BRIEF 1: Return the passage of the 'Hardline' review from "It’s an almost" to "and wide open.", copied word for word.
BRIEF 2:
Answer these questions using the 'Hardline' review, one line each:
(a) What subjects does Baker sing about in the song?
(b) How does the review describe the song's structure?
(c) What did Baker say she wanted the song to be?
BRIEF 3: Carry on the 'Hardline' review from its last sentence.

PAGE TEXT:
In Review: Julien Baker - 'Hardline'
There’s a heady potency to Julien Baker’s 'Hardline,’ that walks hand-in-hand with the song’s lyrical themes. Over, essentially, two verses and a chorus-refrain ending, Baker sings about her sobriety and issues with substance abuse. From the songs almost grating opening notes, Baker exerts her authority and talent as a songwriter.
It’s an almost harsh opening, like something being played uncomfortably close to you, that strides the line between discomfort and beauty. And it is uncomfortable at times, with Baker singing lines like “Would you hit me this hard if I wеre a boy?” and “I always told you you could leave at any time / Until then I'll split the difference / Between medicine and poison.” But the instrumental is captivating, lush, and poppy, something Baker said she very much wanted: for the song to be one you could "bang your head to". It’s certainly melodic and thought through, but still finds Baker lyrically bare and wide open.

RECORD SET:
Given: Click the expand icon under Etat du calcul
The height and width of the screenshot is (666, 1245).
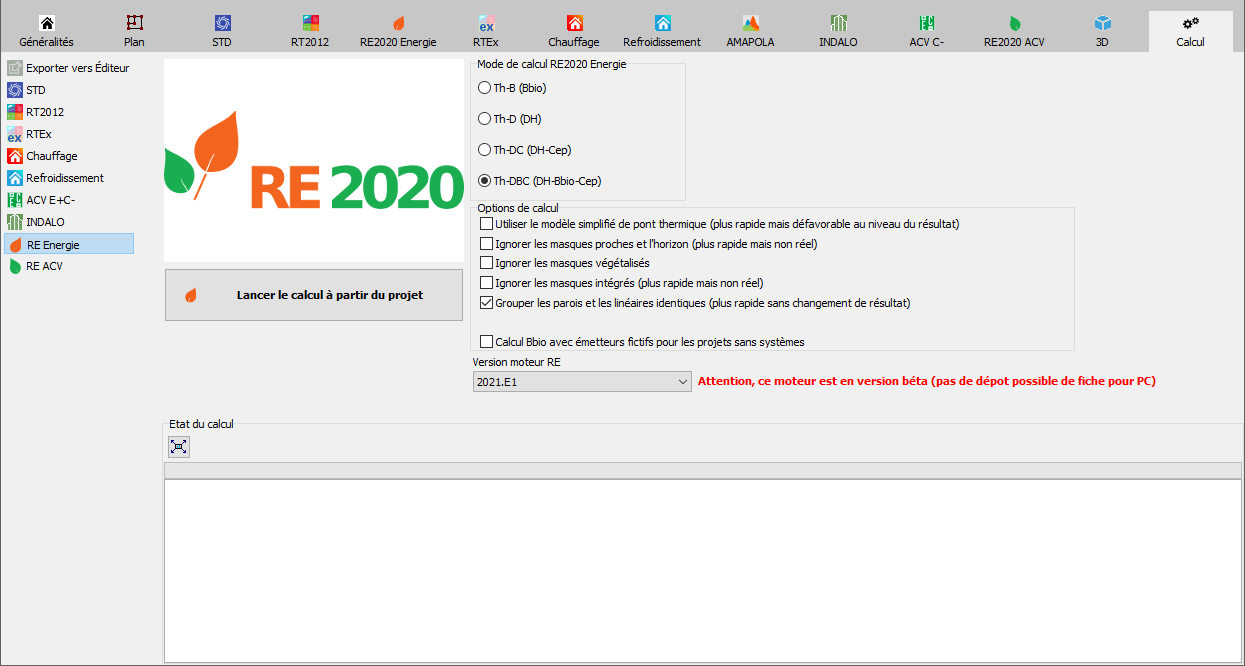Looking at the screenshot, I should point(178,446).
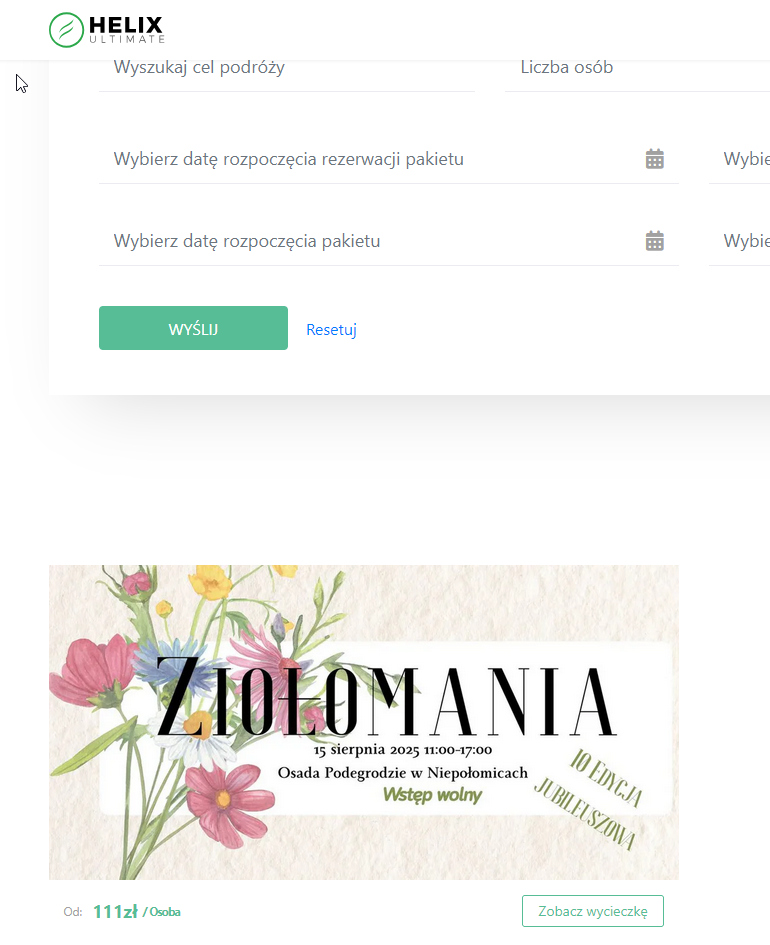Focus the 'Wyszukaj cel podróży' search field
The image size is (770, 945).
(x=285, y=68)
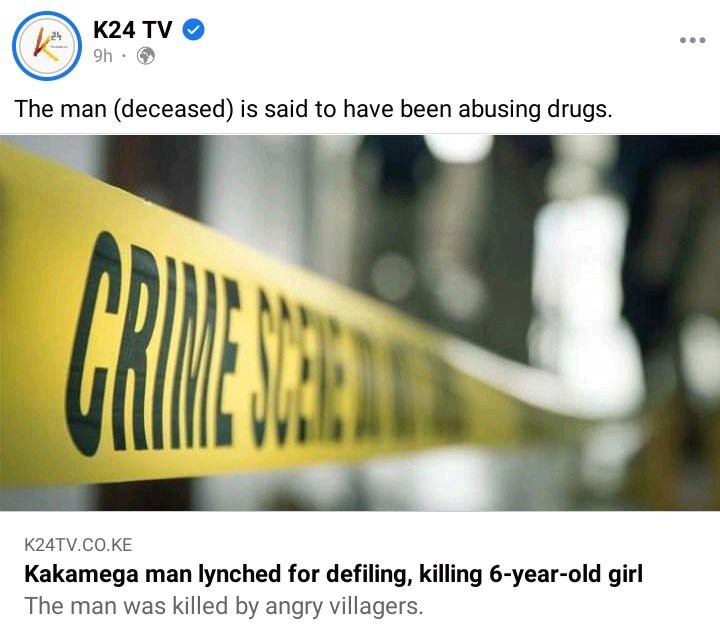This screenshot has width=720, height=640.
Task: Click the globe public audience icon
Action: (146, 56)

* * *

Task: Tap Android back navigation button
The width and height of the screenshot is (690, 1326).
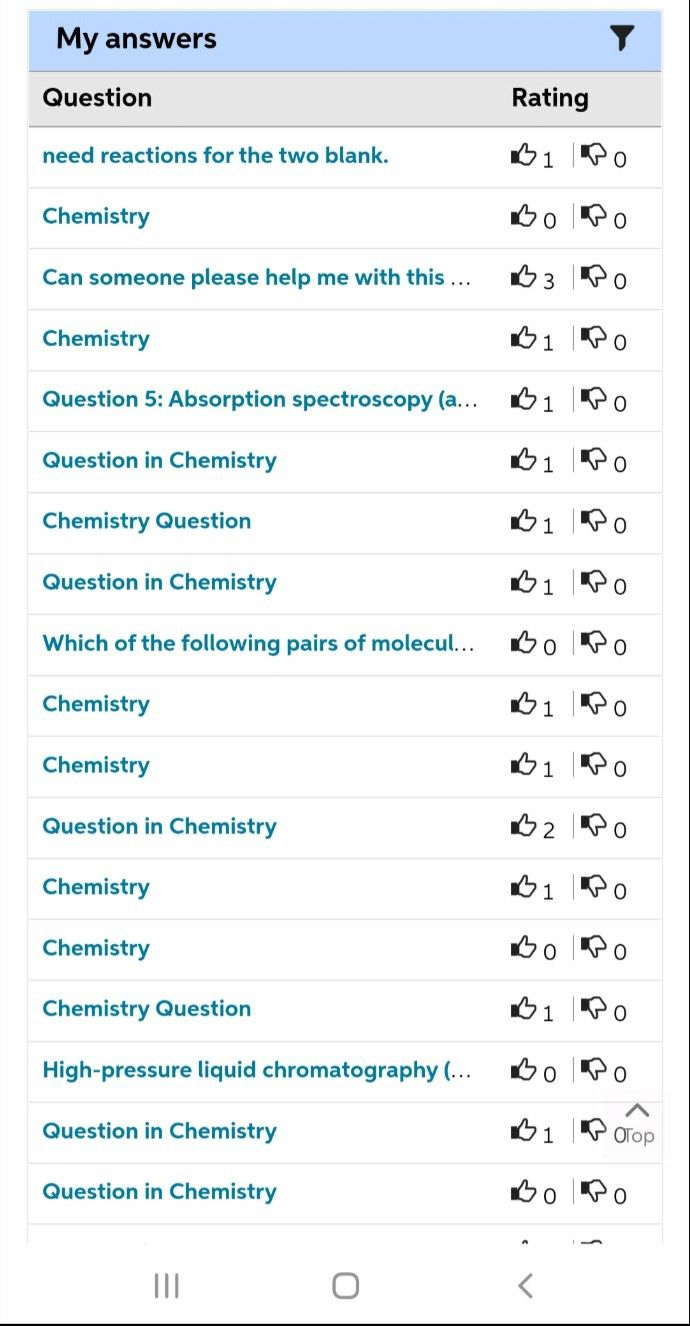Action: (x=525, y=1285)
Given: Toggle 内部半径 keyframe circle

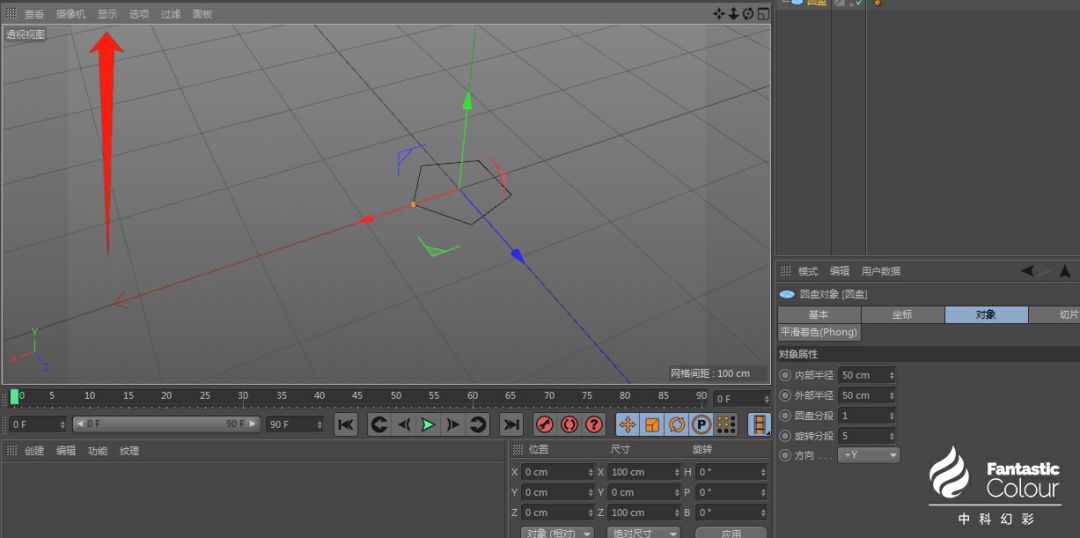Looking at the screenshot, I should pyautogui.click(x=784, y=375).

TASK OUTPUT 1:
It’s an almost harsh opening, like something being played uncomfortably close to you, that strides the line between discomfort and beauty. And it is uncomfortable at times, with Baker singing lines like “Would you hit me this hard if I wеre a boy?” and “I always told you you could leave at any time / Until then I'll split the difference / Between medicine and poison.” But the instrumental is captivating, lush, and poppy, something Baker said she very much wanted: for the song to be one you could "bang your head to". It’s certainly melodic and thought through, but still finds Baker lyrically bare and wide open.

TASK OUTPUT 2:
(a) Her sobriety and issues with substance abuse.
(b) Essentially two verses and a chorus-refrain ending.
(c) One you could "bang your head to."

TASK OUTPUT 3:
‘Hardline’ grips, and doesn’t let go for the duration of it’s near-four-minute run-time. The build is slow and tense, the music coiling up behind Baker as she sings, and comes to a head with the instrumentals stretched taut behind her before exploding out as Baker wails a refrain of “oh, all the time.” Indeed, it belongs to that upper echelon of car-songs – the kind of tracks you blare out, screaming along, thrashing around at red-lights. It’s the kind of track that will one day find Julien Baker in an arena of thousands of fans in a crowd screaming her own lyrics back at her as the instrumentation swells and crashes into them. And what a dream that will be – the next great concert where we all scream as one at the artist onstage who wrote a song that hits us so hard we can’t help but exhort ourselves.
Baker’s impending album, Little Oblivions, looks poised to rule 2021, mirroring how her boygenius band-mate Phoebe Bridgers’ Punisher ruled 2020.
Little Oblivions is out on 26th February via Matador Records.